陸自訓練は中止に 米軍機飛来も、降下なし 喜界島
2024年03月08日
社会・経済
陸上自衛隊第1空挺(くうてい)団(千葉県)が7日に喜界島で予定していたパラシュート降下訓練は、米軍横田基地(東京都)からのC130輸送機計6機が飛来したものの、島上空の風が強く、規則で降下可能な風速とならなかったため中止された。8日の市街地戦闘訓練も実施しない。9日は喜界町体育館で装備品展示を行う。
降下予定地を見渡せる同町長嶺の通称「一本道」には午後0時半ごろ、訓練を見学しようと80人以上の住民が集まった。

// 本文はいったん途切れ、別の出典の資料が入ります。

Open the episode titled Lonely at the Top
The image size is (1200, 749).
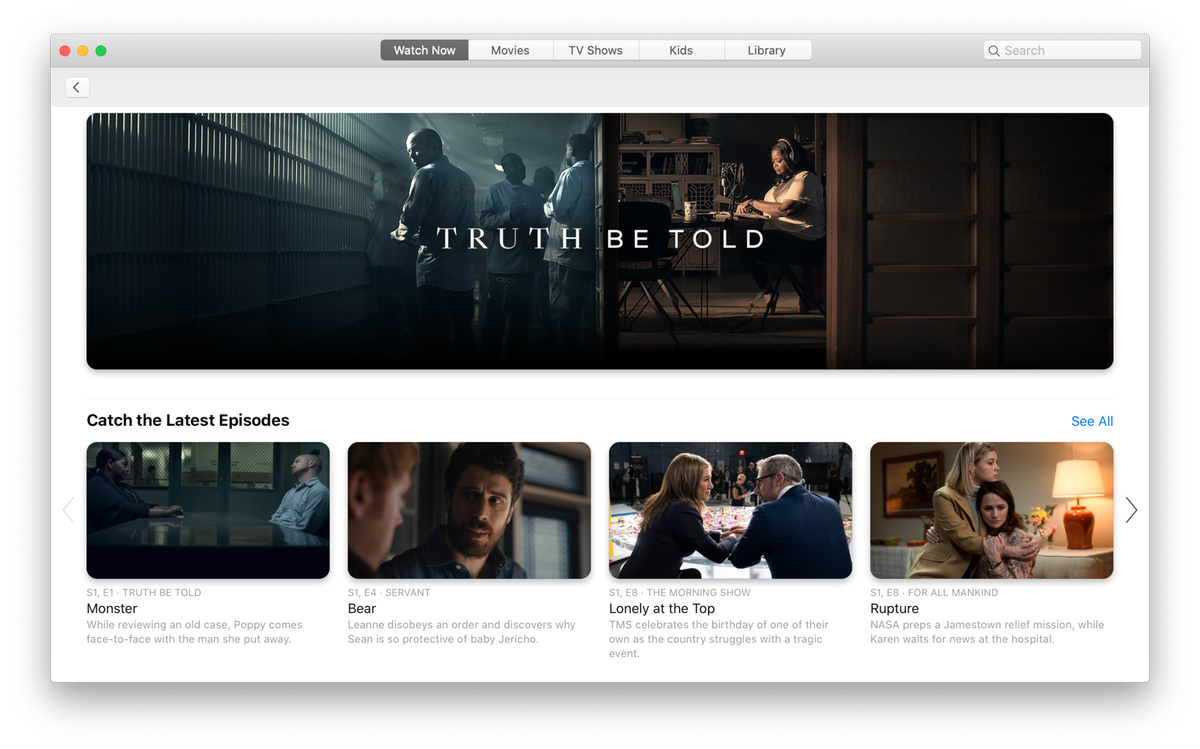[662, 608]
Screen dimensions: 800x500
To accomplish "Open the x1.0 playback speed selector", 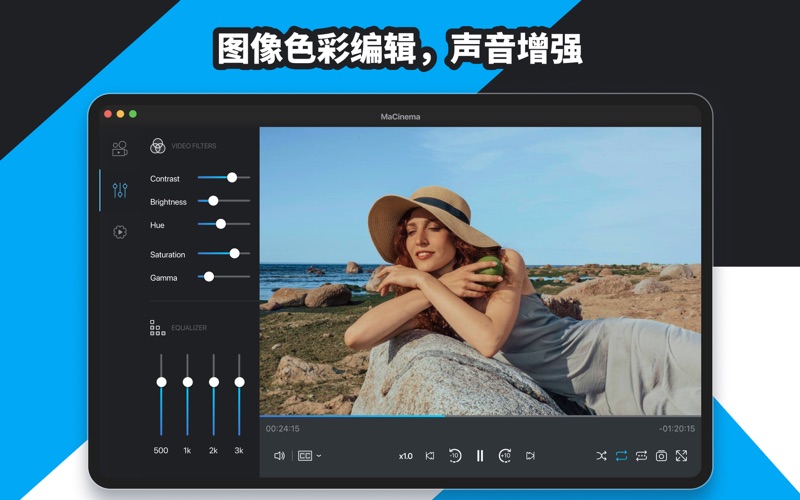I will point(405,456).
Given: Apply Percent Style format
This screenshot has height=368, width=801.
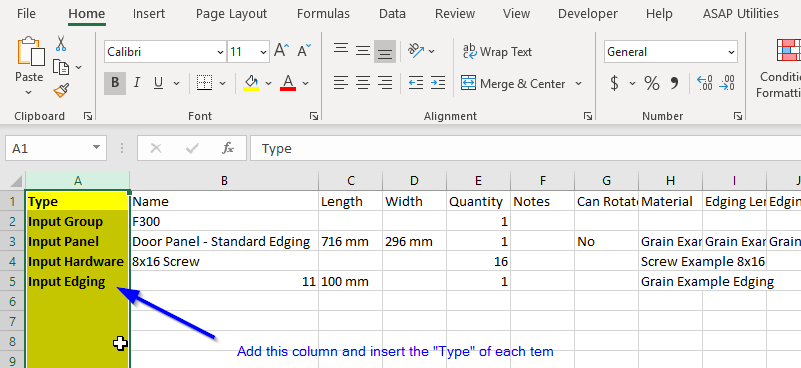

同町小野津の70代女性は、空挺団に所属する孫の搭乗機が、島上空を繰り返し旋回する様子を見守った。「5年くらい会っていない。奇跡としか言えない」と涙ぐみ「顔が見られず残念だが、きっと手を振っているのは見ていたと思う。頑張ってしっかり任務を果たしてほしい」と話した。
陸上幕僚監部広報室によると、訓練は島しょ部攻撃などへの抑止および対処の実効性向上が目的。自衛隊所有機の数が限られるため米軍機を活用し降下回数を増加し、技量向上を図る。国内における米軍機からの降下訓練は今年度5回目で、1~4回は習志野演習場(千葉県)や東富士演習場(静岡県)で実施した。
7日は午前9時47分に横田基地を離陸した米軍機計6機が午後0時45分すぎから順次、喜界島上空に飛来した。空挺降下を予定していた隊員は計300人。隊員の技量向上を図るとともに、有事の際には同基地から約3時間で大規模兵力を空から投入できる能力を示す狙いがあると見られる。